____ Data lines
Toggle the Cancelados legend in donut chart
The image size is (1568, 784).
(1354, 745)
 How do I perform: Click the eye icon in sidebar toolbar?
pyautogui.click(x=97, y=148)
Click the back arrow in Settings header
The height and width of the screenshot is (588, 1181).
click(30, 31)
________
____ Data lines
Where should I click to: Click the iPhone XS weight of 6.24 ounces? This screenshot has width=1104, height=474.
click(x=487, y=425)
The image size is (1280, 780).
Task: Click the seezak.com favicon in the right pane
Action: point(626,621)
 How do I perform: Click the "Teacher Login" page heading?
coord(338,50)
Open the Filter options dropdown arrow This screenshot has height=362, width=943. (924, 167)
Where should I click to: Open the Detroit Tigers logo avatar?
________
• [Challenge]:
Please reproduce the listing lines exactly, starting at the line that contains "Where should I click to: Click" and ending at the line that contains "Where should I click to: Open".

• [Task solution]:
Where should I click to: Click the iPhone XS weight of 6.24 ounces? This screenshot has width=1104, height=474.
click(x=487, y=425)
The image size is (1280, 780).
Task: Click the seezak.com favicon in the right pane
Action: point(626,621)
 How do I perform: Click the "Teacher Login" page heading?
coord(338,50)
Open the Filter options dropdown arrow This screenshot has height=362, width=943. (924, 167)
Where should I click to: Open the Detroit Tigers logo avatar?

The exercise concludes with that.